▶ TASK INSTRUCTIONS:
Print out the data below in full and exactly, skipping the pictures.

╭──

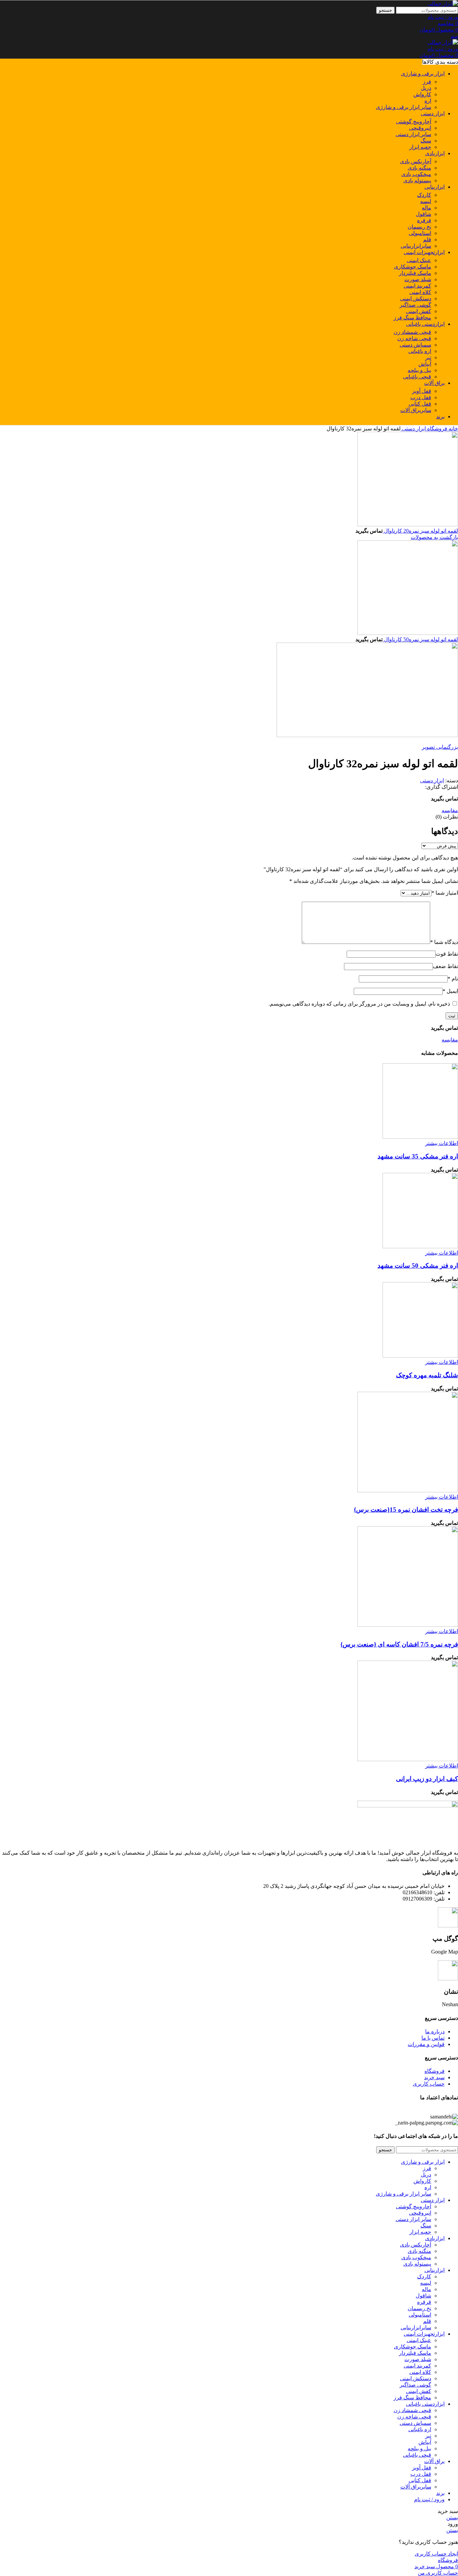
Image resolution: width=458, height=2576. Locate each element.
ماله (426, 208)
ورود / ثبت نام (429, 2499)
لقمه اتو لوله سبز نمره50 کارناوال (420, 639)
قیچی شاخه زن (414, 338)
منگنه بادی (419, 168)
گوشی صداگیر (415, 305)
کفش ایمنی (418, 311)
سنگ (425, 140)
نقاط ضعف (445, 966)
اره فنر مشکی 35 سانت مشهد (418, 1156)
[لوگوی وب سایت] (442, 3)
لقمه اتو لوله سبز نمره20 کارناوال (420, 531)
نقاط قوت (447, 954)
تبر (428, 357)
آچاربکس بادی (415, 161)
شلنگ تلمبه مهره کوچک (427, 1375)
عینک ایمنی (419, 260)
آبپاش (424, 364)
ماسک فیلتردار (415, 273)
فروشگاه (436, 428)
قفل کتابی (420, 404)
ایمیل (450, 991)
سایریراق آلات (415, 410)
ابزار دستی (413, 428)
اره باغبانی (419, 351)
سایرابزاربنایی (416, 246)
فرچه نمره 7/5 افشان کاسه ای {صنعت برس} (399, 1644)
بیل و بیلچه (419, 370)
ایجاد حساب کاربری (436, 2554)
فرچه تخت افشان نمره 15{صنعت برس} (406, 1509)
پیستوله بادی (417, 180)
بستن (452, 2517)
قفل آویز (421, 391)
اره (427, 101)
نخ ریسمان (419, 227)
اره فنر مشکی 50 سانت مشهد (418, 1265)
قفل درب (420, 397)
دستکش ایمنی (415, 298)
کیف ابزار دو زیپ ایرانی (427, 1778)
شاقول (423, 214)
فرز (427, 81)
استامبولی (420, 233)
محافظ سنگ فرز (412, 317)
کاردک (424, 195)
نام (453, 978)
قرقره (424, 220)
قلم (427, 239)
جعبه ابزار (420, 147)
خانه (452, 428)
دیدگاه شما (444, 942)
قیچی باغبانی (417, 376)
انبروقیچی (420, 128)
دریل (426, 88)
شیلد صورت (417, 279)
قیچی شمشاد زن (412, 332)
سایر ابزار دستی (413, 134)
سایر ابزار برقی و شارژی (403, 107)
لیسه (425, 201)
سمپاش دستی (415, 345)
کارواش (422, 94)
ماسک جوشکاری (412, 266)
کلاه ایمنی (420, 292)
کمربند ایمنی (417, 286)
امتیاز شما (445, 893)
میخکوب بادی (416, 174)
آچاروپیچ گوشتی (413, 121)
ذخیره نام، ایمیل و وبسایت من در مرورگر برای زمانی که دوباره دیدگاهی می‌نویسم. (359, 1004)
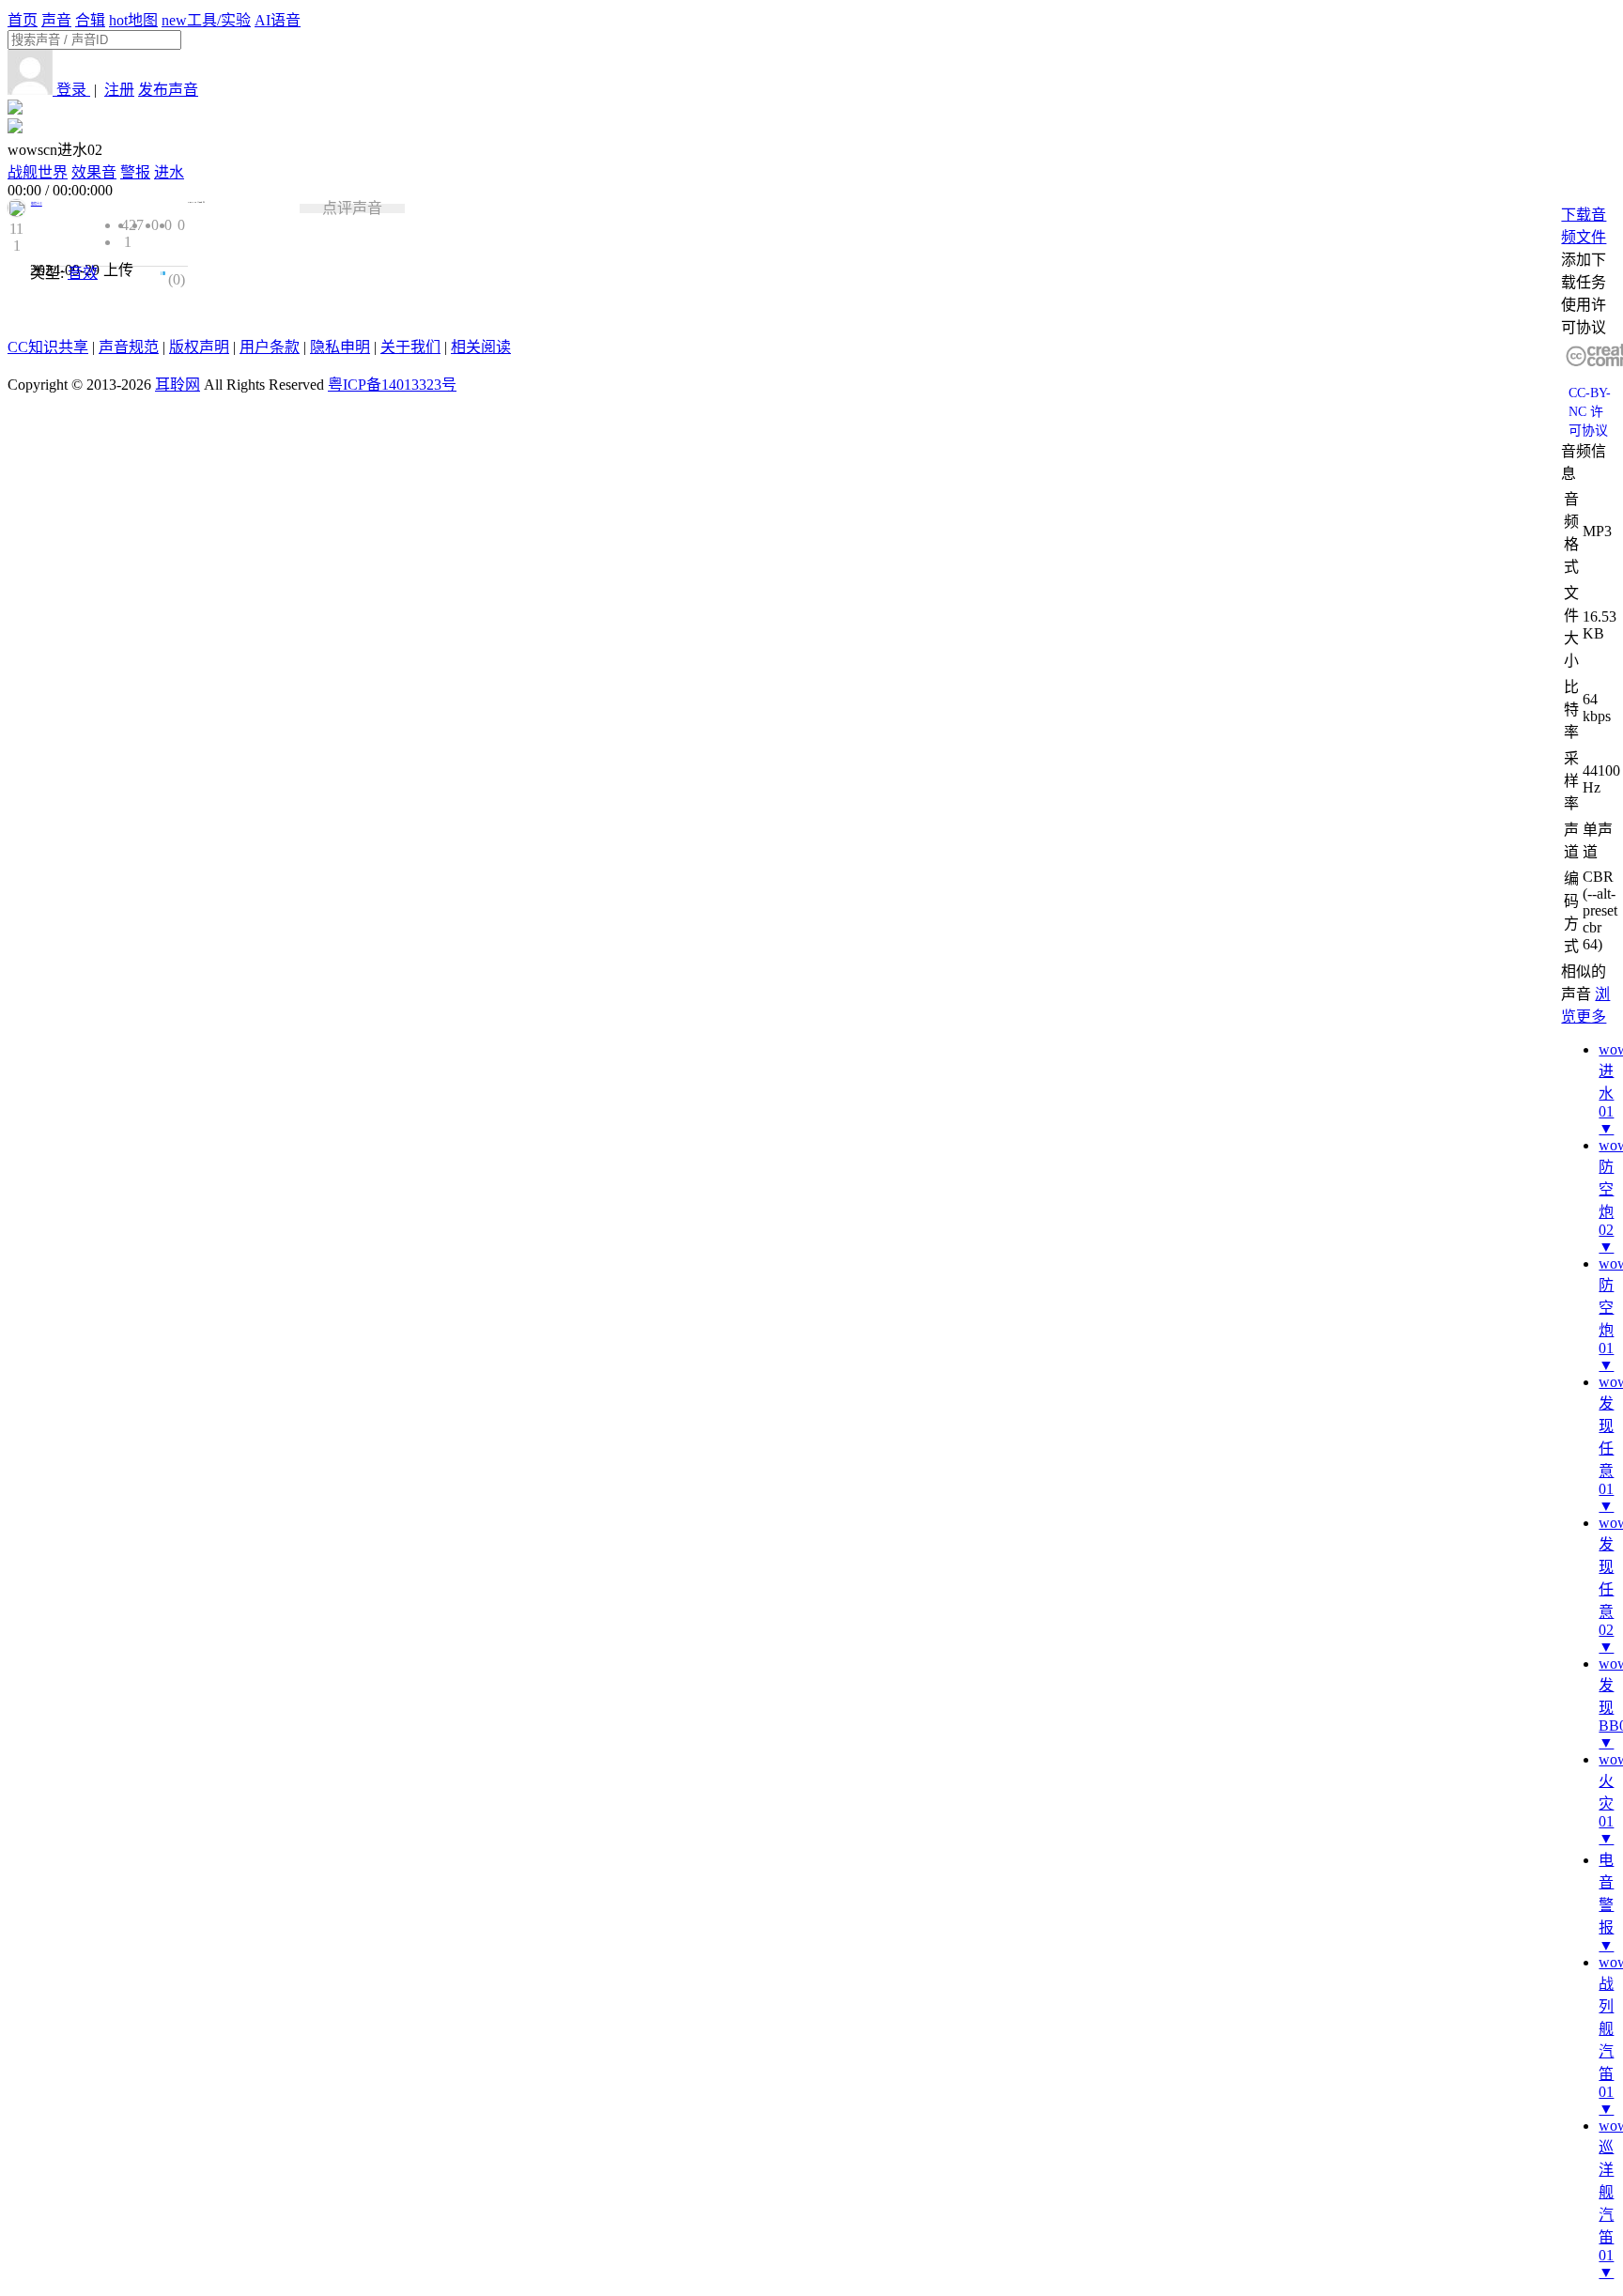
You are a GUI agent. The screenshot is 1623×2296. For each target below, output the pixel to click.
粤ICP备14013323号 (392, 385)
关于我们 (410, 347)
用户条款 (270, 347)
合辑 (90, 20)
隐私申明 (340, 347)
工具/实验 (206, 20)
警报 (135, 172)
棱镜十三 (36, 204)
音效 (83, 273)
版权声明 (199, 347)
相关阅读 (481, 347)
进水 (169, 172)
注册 (119, 90)
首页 (23, 20)
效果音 (93, 172)
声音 (56, 20)
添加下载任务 (1583, 271)
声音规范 (129, 347)
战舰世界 (38, 172)
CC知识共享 (48, 347)
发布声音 (168, 90)
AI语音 (278, 20)
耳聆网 (177, 385)
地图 (133, 20)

╰──

▶ THE COMPLETED TASK:
Image resolution: width=458, height=2576. Locate each element.
ماله (426, 208)
ورود / ثبت نام (429, 2499)
لقمه اتو لوله سبز نمره50 کارناوال (420, 639)
قیچی شاخه زن (414, 338)
منگنه بادی (419, 168)
گوشی صداگیر (415, 305)
کفش ایمنی (418, 311)
سنگ (425, 140)
نقاط ضعف (445, 966)
اره فنر مشکی 35 سانت مشهد (418, 1156)
[لوگوی وب سایت] (442, 3)
لقمه اتو لوله سبز نمره20 کارناوال (420, 531)
نقاط قوت (447, 954)
تبر (428, 357)
آچاربکس بادی (415, 161)
شلنگ تلمبه مهره کوچک (427, 1375)
عینک ایمنی (419, 260)
آبپاش (424, 364)
ماسک فیلتردار (415, 273)
فروشگاه (436, 428)
قفل کتابی (420, 404)
ایمیل (450, 991)
سایریراق آلات (415, 410)
ابزار دستی (413, 428)
اره باغبانی (419, 351)
سایرابزاربنایی (416, 246)
فرچه نمره 7/5 افشان کاسه ای {صنعت برس} (399, 1644)
بیل و بیلچه (419, 370)
ایجاد حساب کاربری (436, 2554)
فرچه تخت افشان نمره 15{صنعت برس} (406, 1509)
پیستوله بادی (417, 180)
بستن (452, 2517)
قفل آویز (421, 391)
اره (427, 101)
نخ ریسمان (419, 227)
اره فنر مشکی 50 سانت مشهد (418, 1265)
قفل درب (420, 397)
دستکش ایمنی (415, 298)
کیف ابزار دو زیپ ایرانی (427, 1778)
شاقول (423, 214)
فرز (427, 81)
استامبولی (420, 233)
محافظ سنگ فرز (412, 317)
کاردک (424, 195)
نام (453, 978)
قرقره (424, 220)
قلم (427, 239)
جعبه ابزار (420, 147)
خانه (452, 428)
دیدگاه شما (444, 942)
قیچی باغبانی (417, 376)
انبروقیچی (420, 128)
دریل (426, 88)
شیلد صورت (417, 279)
قیچی شمشاد زن (412, 332)
سایر ابزار دستی (413, 134)
سایر ابزار برقی و شارژی (403, 107)
لیسه (425, 201)
سمپاش دستی (415, 345)
کارواش (422, 94)
ماسک جوشکاری (412, 266)
کلاه ایمنی (420, 292)
کمربند ایمنی (417, 286)
امتیاز شما (445, 893)
میخکوب بادی (416, 174)
آچاروپیچ گوشتی (413, 121)
ذخیره نام، ایمیل و وبسایت من در مرورگر برای زمانی که دوباره دیدگاهی می‌نویسم. (359, 1004)
You are a GUI agent. The screenshot is 1623×2296. For each target below, output the pixel to click.
粤ICP备14013323号 (392, 385)
关于我们 (410, 347)
用户条款 (270, 347)
合辑 (90, 20)
隐私申明 (340, 347)
工具/实验 (206, 20)
警报 (135, 172)
棱镜十三 (36, 204)
音效 (83, 273)
版权声明 (199, 347)
相关阅读 (481, 347)
进水 (169, 172)
注册 (119, 90)
首页 (23, 20)
效果音 (93, 172)
声音 (56, 20)
添加下载任务 (1583, 271)
声音规范 (129, 347)
战舰世界 (38, 172)
CC知识共享 (48, 347)
发布声音 (168, 90)
AI语音 (278, 20)
耳聆网 (177, 385)
地图 (133, 20)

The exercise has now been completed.